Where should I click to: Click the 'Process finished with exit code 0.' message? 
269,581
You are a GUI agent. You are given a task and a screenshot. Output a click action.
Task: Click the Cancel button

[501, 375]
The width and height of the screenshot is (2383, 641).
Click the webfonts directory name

---

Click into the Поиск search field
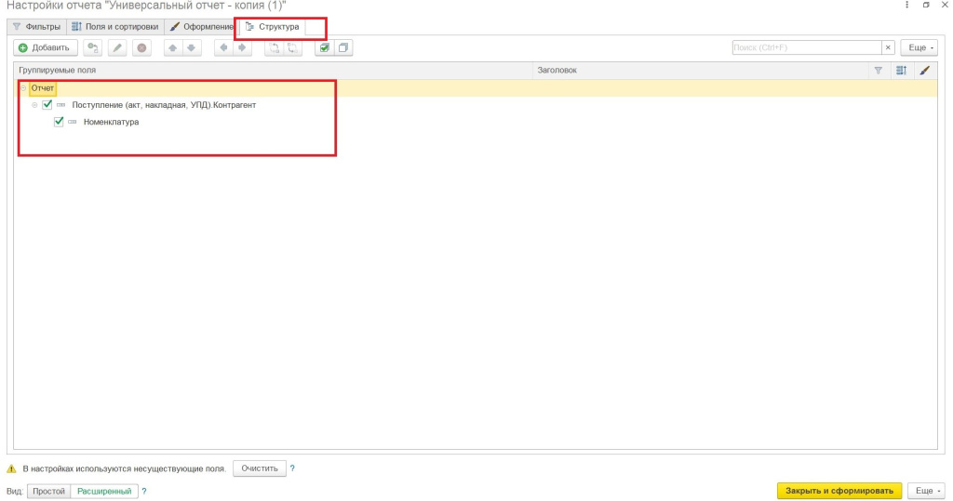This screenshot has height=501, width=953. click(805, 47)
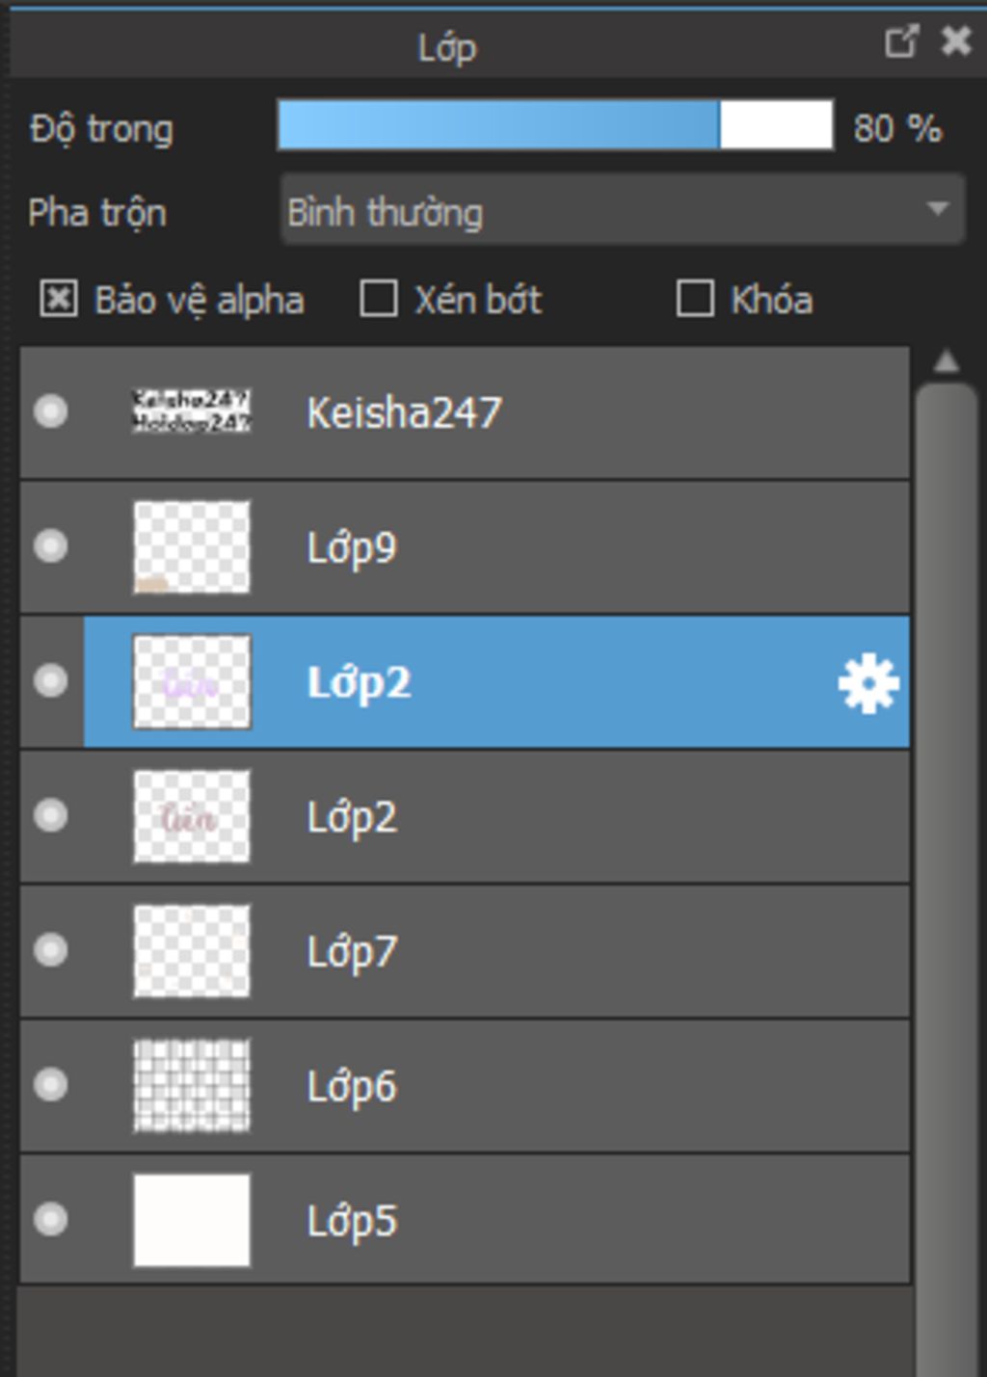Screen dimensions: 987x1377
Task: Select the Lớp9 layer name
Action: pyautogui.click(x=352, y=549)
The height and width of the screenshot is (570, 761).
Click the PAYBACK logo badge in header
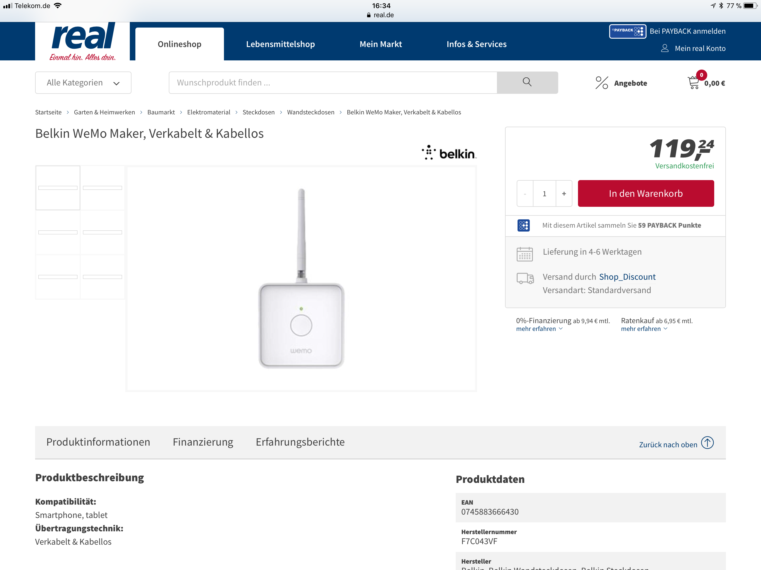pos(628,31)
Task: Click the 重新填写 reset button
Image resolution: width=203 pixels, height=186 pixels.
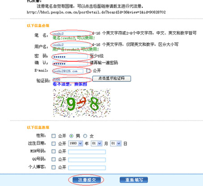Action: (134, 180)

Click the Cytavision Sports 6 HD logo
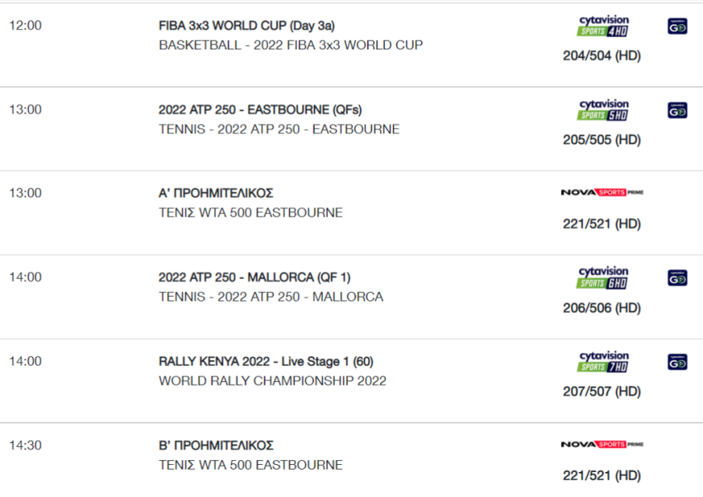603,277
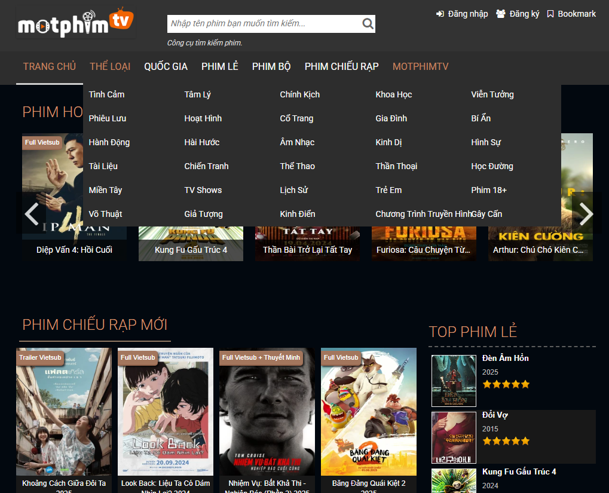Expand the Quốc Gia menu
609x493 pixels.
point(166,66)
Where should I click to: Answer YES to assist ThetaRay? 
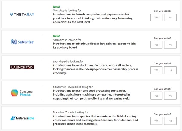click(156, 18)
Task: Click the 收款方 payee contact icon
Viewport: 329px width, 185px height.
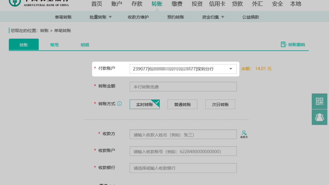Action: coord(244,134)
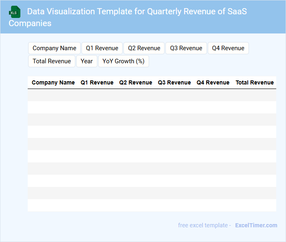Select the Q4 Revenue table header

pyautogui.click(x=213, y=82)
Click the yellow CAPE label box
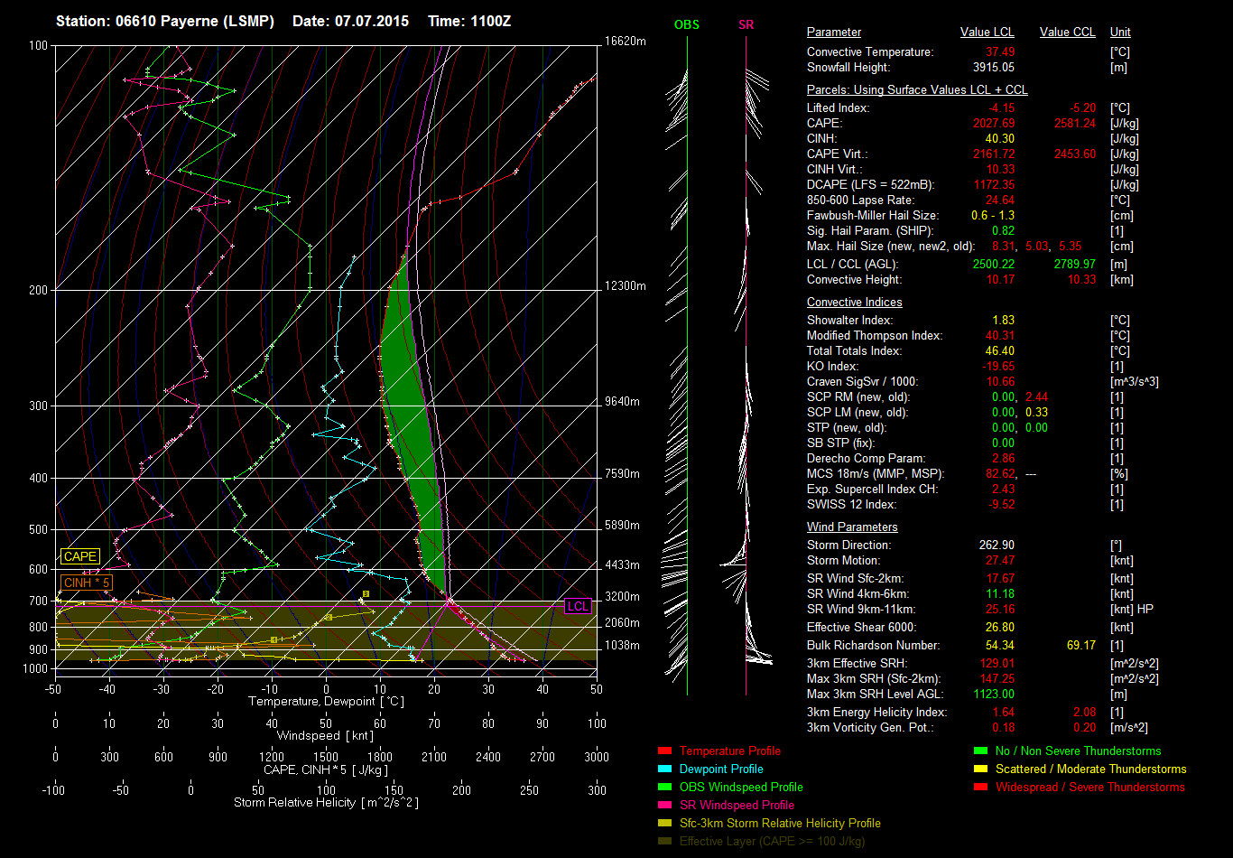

==

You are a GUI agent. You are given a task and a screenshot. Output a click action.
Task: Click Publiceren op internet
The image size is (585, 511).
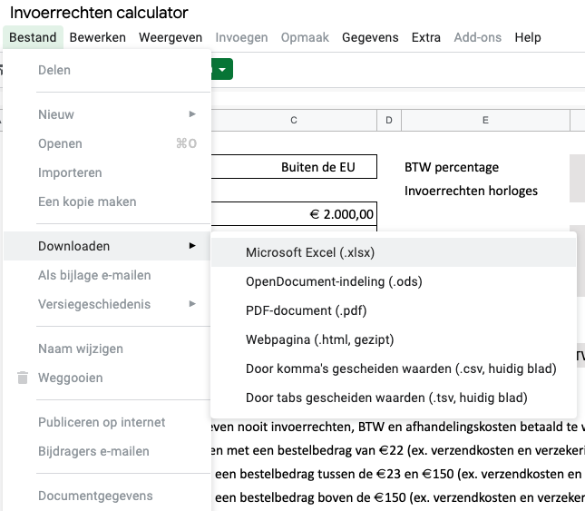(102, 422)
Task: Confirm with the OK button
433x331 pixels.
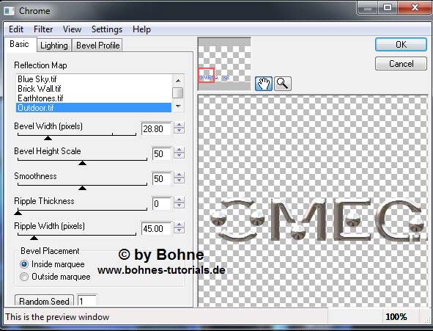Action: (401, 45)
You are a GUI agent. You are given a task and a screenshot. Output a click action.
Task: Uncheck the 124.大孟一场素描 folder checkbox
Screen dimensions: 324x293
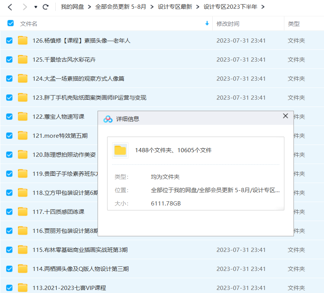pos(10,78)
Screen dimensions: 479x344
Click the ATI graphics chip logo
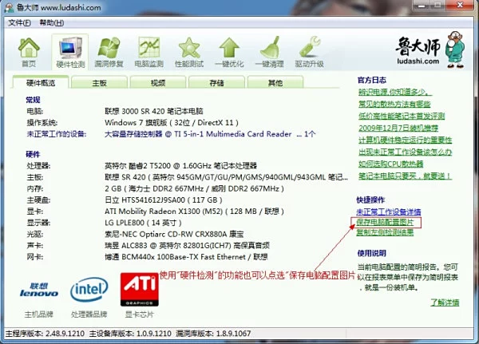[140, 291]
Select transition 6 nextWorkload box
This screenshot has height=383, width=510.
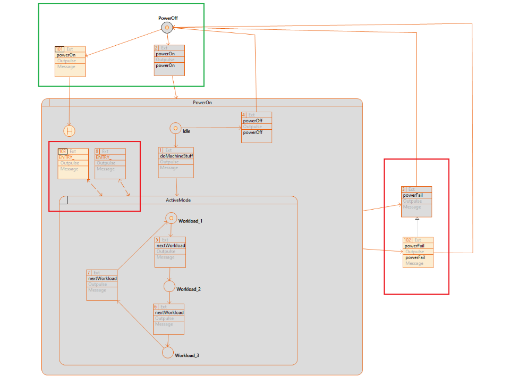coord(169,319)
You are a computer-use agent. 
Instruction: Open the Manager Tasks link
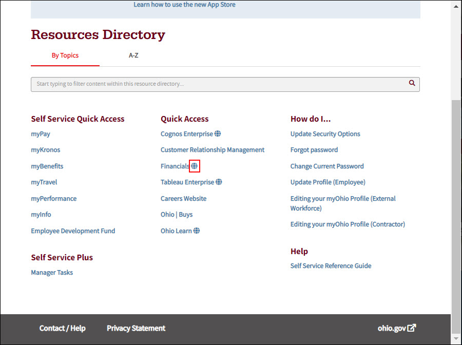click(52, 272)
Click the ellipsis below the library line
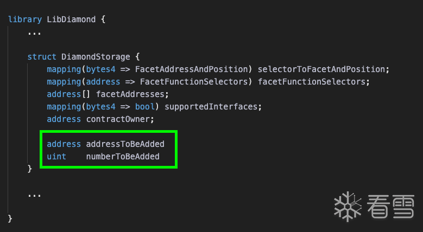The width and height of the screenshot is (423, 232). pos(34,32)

#### TASK PROMPT:
Look through the entries above and quote exactly the lines from the line with "Where should I click to: Click" to the line with "Click the webfonts directory name", counting both of those lines.

#### ANSWER AREA:
Where should I click to: Click the 'Process finished with exit code 0.' message? 
269,581
You are a GUI agent. You are given a task and a screenshot. Output a click action.
Task: Click the Cancel button

[501, 375]
The width and height of the screenshot is (2383, 641).
Click the webfonts directory name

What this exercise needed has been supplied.